Open AccessInduction of erythroid differentiation of murine erythroleukemia cells by nicotinamide and related compounds.
Author(s) -
Masaaki Terada,
Hirota Fujiki,
Paul A. Marks,
Takashi Sügimura
Publication year - 1979
Publication title -
proceedings of the national academy of sciences of the united states of america
Language(s) - English
Resource type - Journals
SCImago Journal Rank - 5.011
H-Index - 771
eISSN - 1091-6490
pISSN - 0027-8424
DOI - 10.1073/pnas.76.12.6411
Subject(s) - nicotinamide , dimethyl sulfoxide , in vitro , biochemistry , inducer , benzidine , chemistry , cellular differentiation , microbiology and biotechnology , cell culture , enzyme , polymerase , biology , gene , genetics , organic chemistry
Nicotinamide and its analogues were evaluated for their activity as inducers of differentiation of murine erythroleukemia cells in culture. N'-Methylnicotinamide was the most effective of the compounds tested; at its optimal concentration it was more effective than dimethyl sulfoxide. With 8-10 mM N'-methylnicotinamide, almost all the cells contained hemoglobin (benzidine-reactive) after a 60-hr culture.
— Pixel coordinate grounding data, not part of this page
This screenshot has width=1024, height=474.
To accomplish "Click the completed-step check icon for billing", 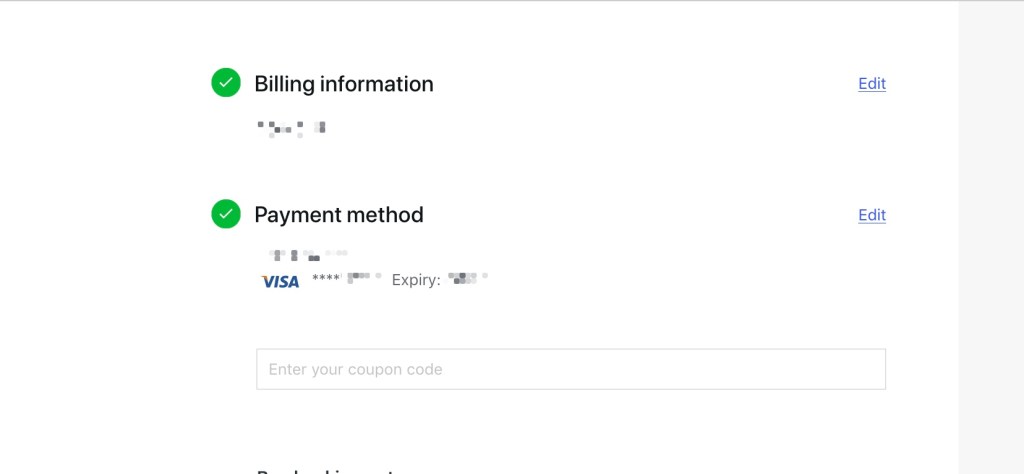I will [x=226, y=83].
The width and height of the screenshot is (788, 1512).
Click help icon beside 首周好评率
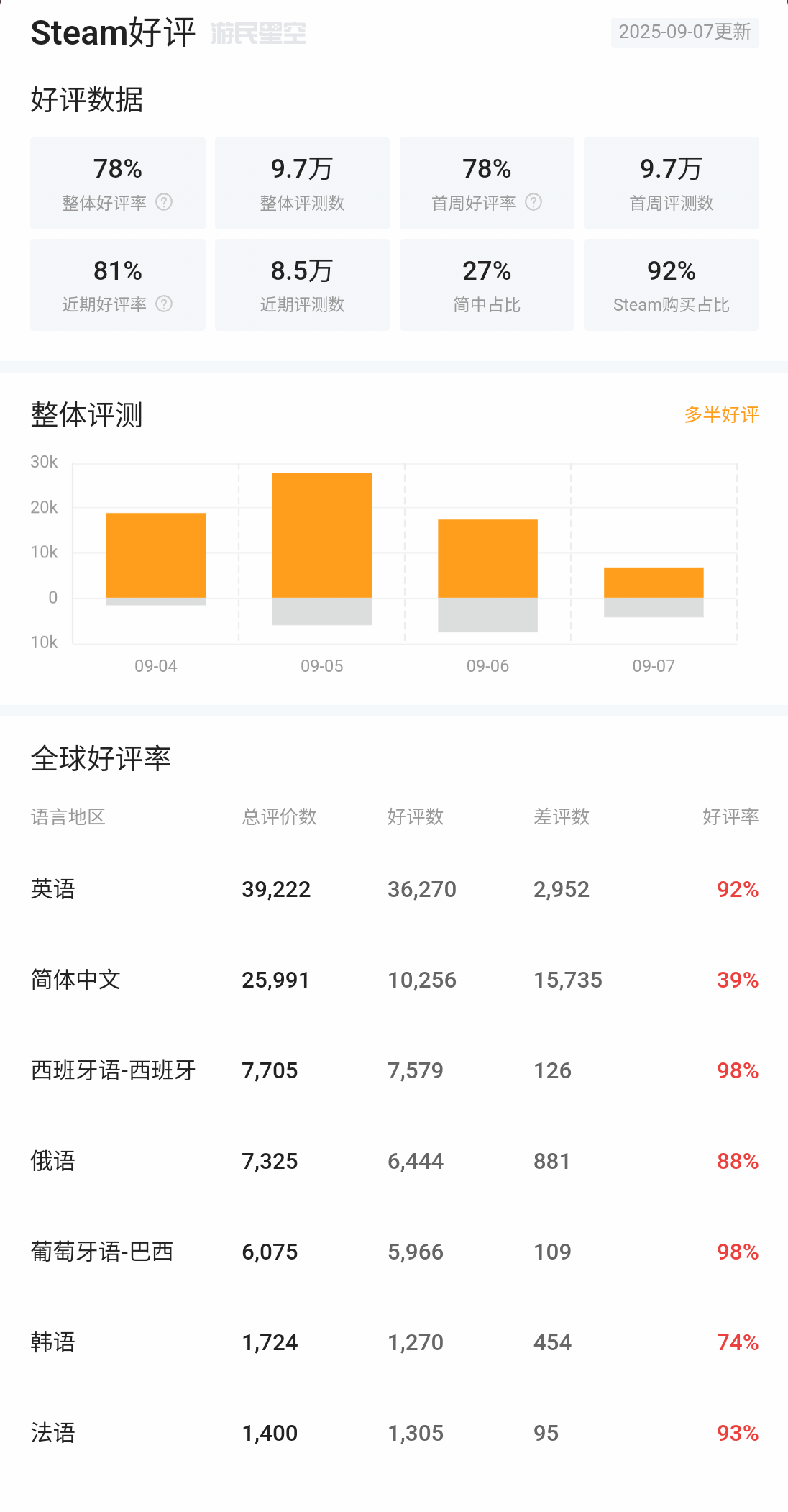point(533,202)
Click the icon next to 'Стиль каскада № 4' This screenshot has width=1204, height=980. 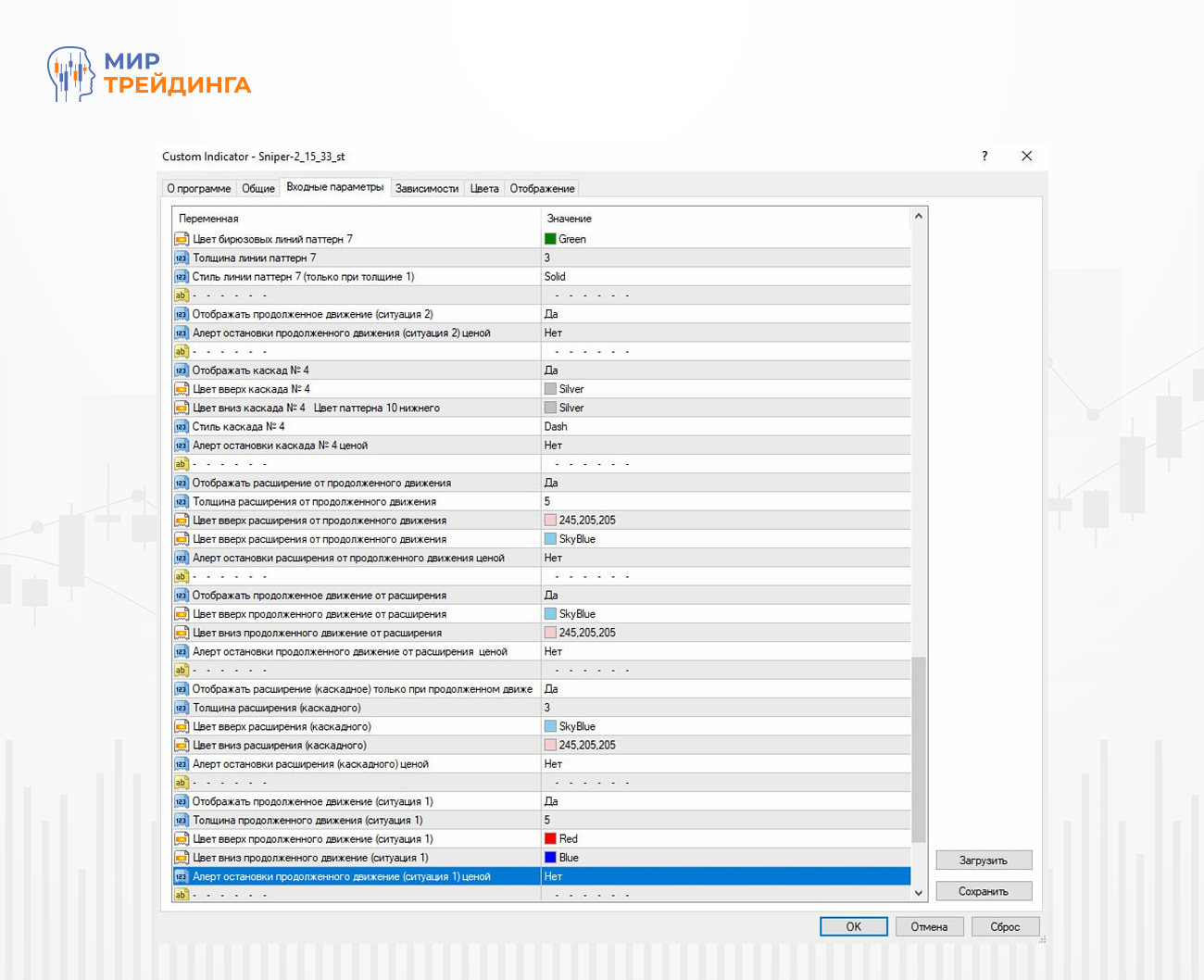coord(182,427)
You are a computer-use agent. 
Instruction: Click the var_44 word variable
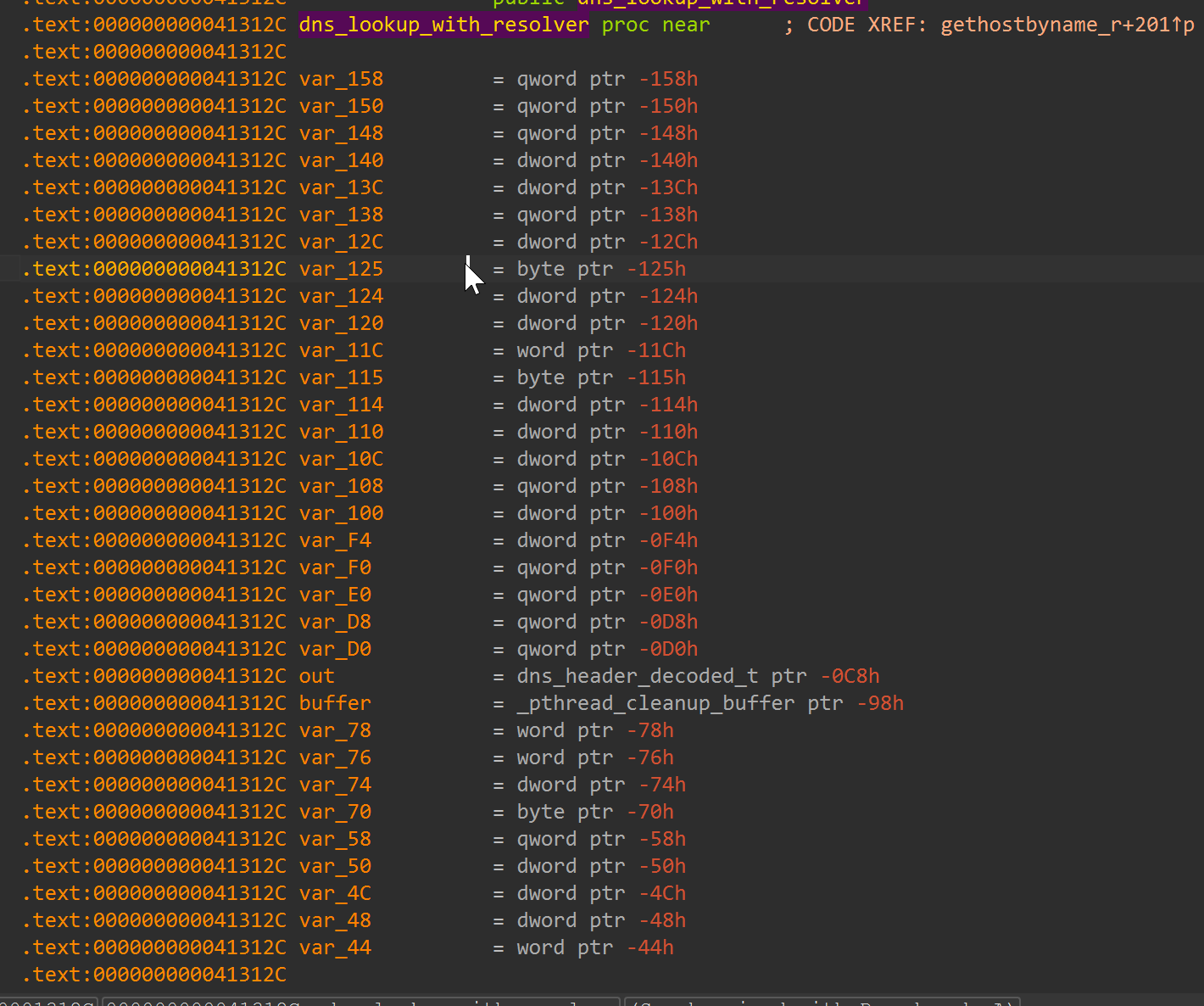click(334, 947)
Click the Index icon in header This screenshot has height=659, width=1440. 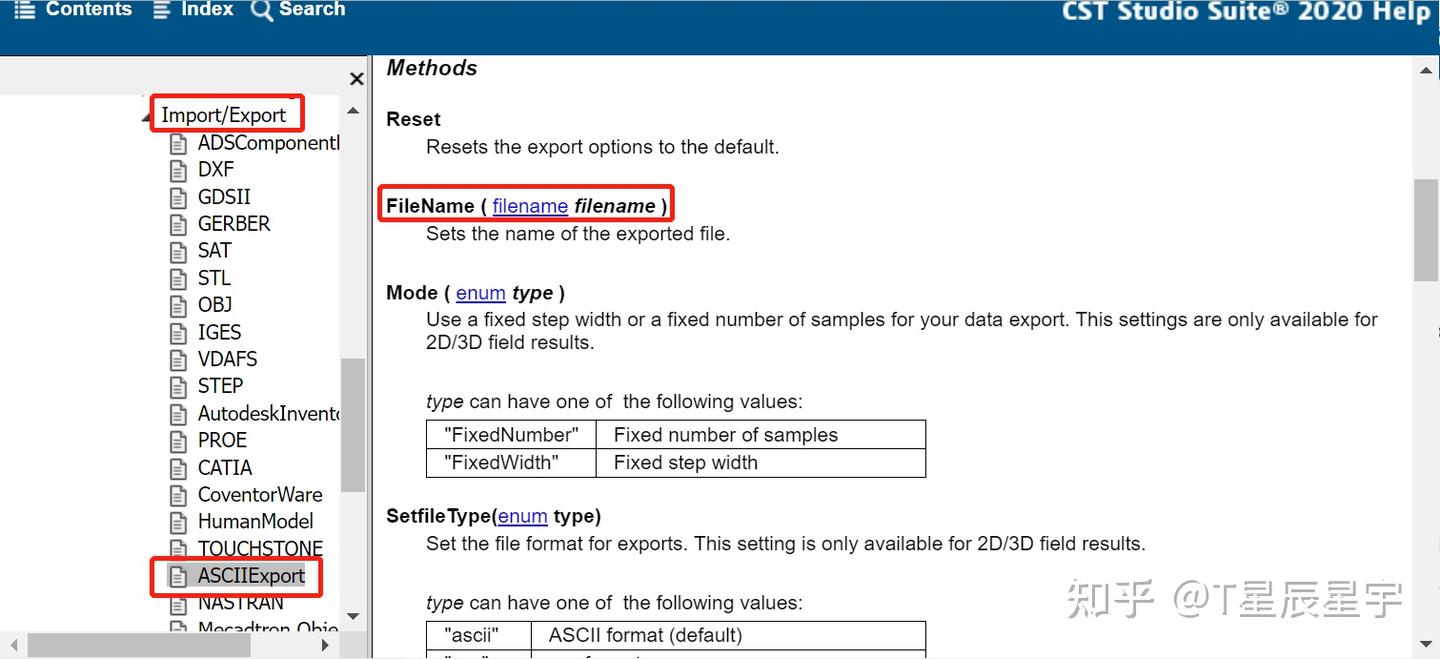coord(162,10)
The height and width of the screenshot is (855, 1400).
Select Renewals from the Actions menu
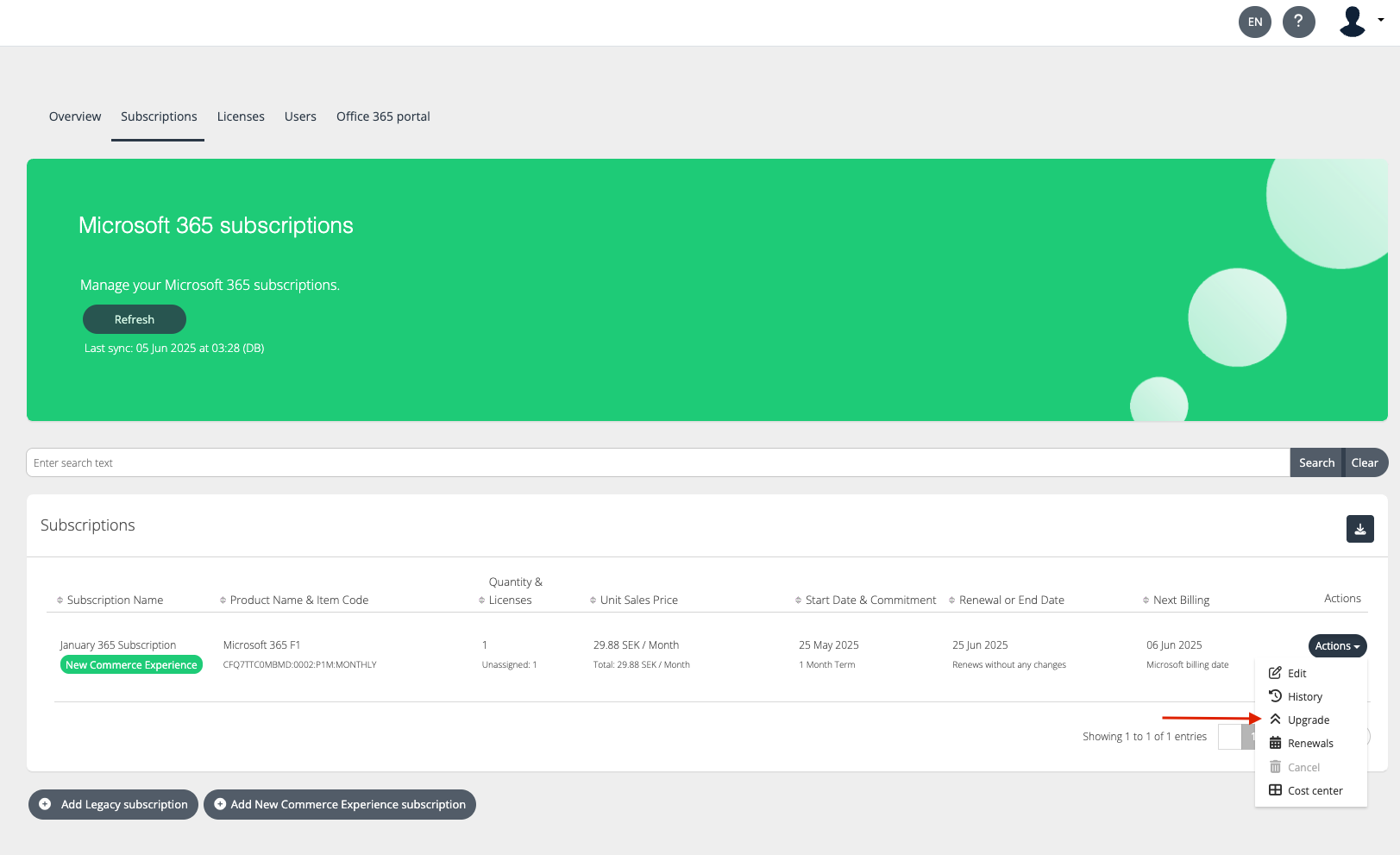pyautogui.click(x=1309, y=743)
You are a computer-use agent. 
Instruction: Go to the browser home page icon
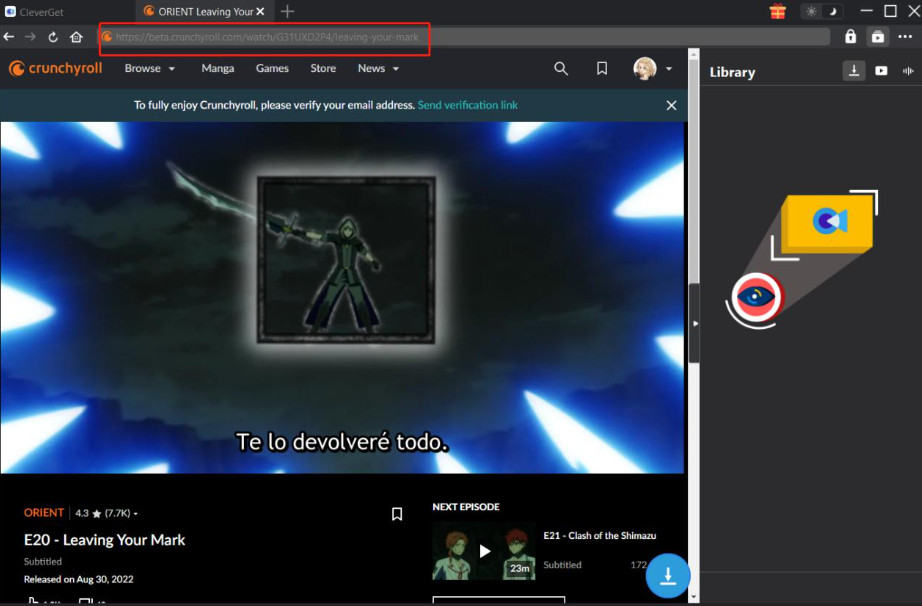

Commitment to differentiate, assayed by transfer of the cells to semisolid medium without inducers, occurred much earlier and was more extensive with N'-methylnicotinamide than that with dimethyl sulfoxide or nicotinamide. Increase in globin mRNA was greater in the cells cultured with N'-methylnicotinamide than in cells cultured with dimethyl sulfoxide or nicotinamide. The relationship between the inducing activities of nicotinamide analogues and their effect on poly(ADP-ribose) polymerase in vitro was studied. All the compounds studied that had strong inhibitory effects on poly(ADP-ribose) polymerase in vitro induced differentiation of erythroleukemia cells in culture. This property is not a prerequisite of inducers; N'-methylnicotinamide did not inhibit the enzyme in vitro.